No Vendor Lock-In. Ever.

This is worth calling out explicitly, because it's a question every team should ask before adopting any platform tool: what happens if we want to leave?

With KubeKanvas, the answer is: almost nothing changes. KubeKanvas strictly generates and maintains standard Kubernetes YAML - the same structure, the same fields, the same content that kubectl apply expects. We don't wrap your resources in proprietary CRDs. We don't inject custom annotations that only our tooling understands. Your Deployments, Services, ConfigMaps, and Secrets are plain Kubernetes resources.

If you ever decide to move away from KubeKanvas, your encrypted secret values simply need to be replaced with the actual base64-encoded values - the same format Kubernetes natively uses. That's it. No migration tool. No conversion script. No untangling from a proprietary ecosystem.

Your infrastructure stays yours. KubeKanvas is a better way to build it - not a cage that locks you in.

The Bottom Line

Kubernetes Secrets have a well-known security gap. The ecosystem has responded with powerful but complex tools that require significant expertise and infrastructure to operate.

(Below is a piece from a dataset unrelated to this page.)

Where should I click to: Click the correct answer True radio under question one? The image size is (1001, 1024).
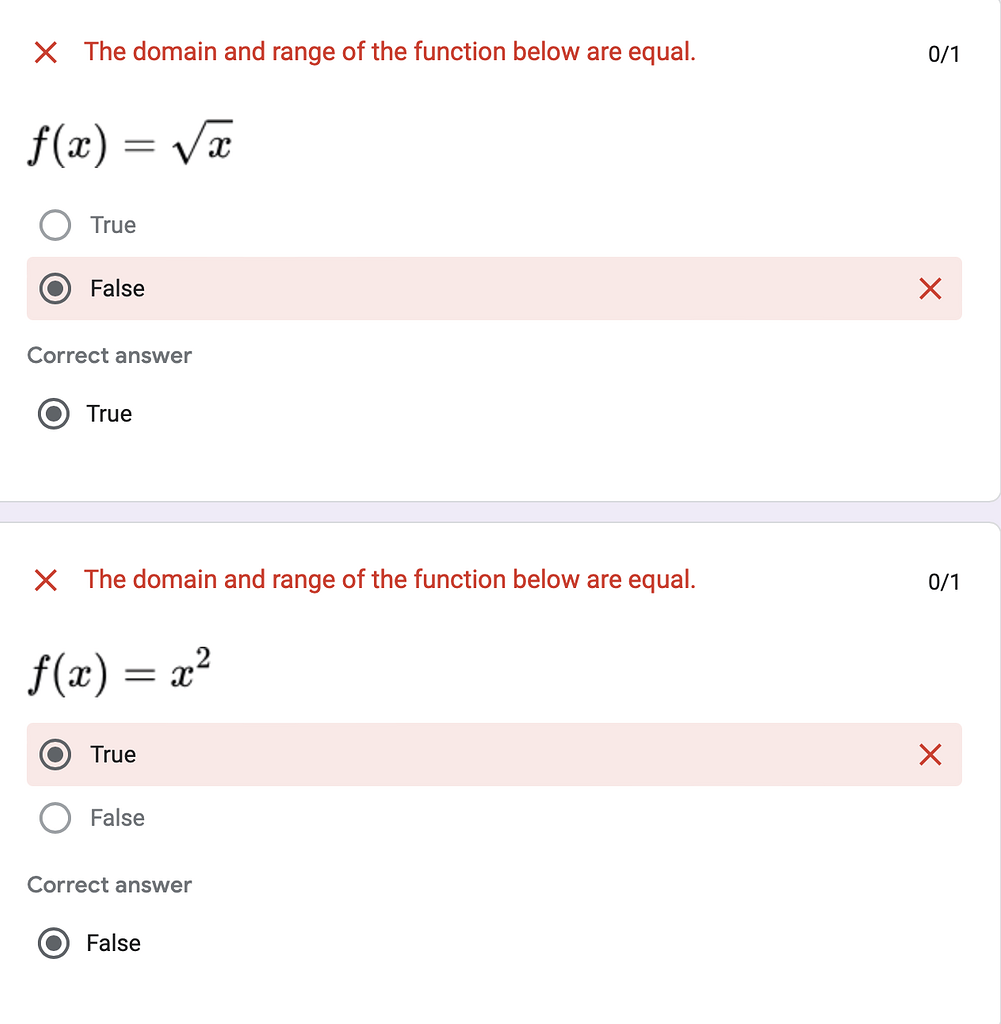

KubeKanvas takes a different path: encryption that's built into the workflow, invisible when it should be, and uncompromising where it matters.

One click to encrypt a secret value
Zero plaintext stored on our servers - ever
Multi-recipient support so your whole team can deploy
No private key custody - we can't see your secrets and never will
External secret manager support for teams with existing tooling
No additional infrastructure to deploy, configure, or maintain
Zero vendor lock-in - your manifests are standard Kubernetes YAML, always

Stop worrying about whether your secrets are actually secret. Design your infrastructure visually, encrypt with a click, and deploy with confidence.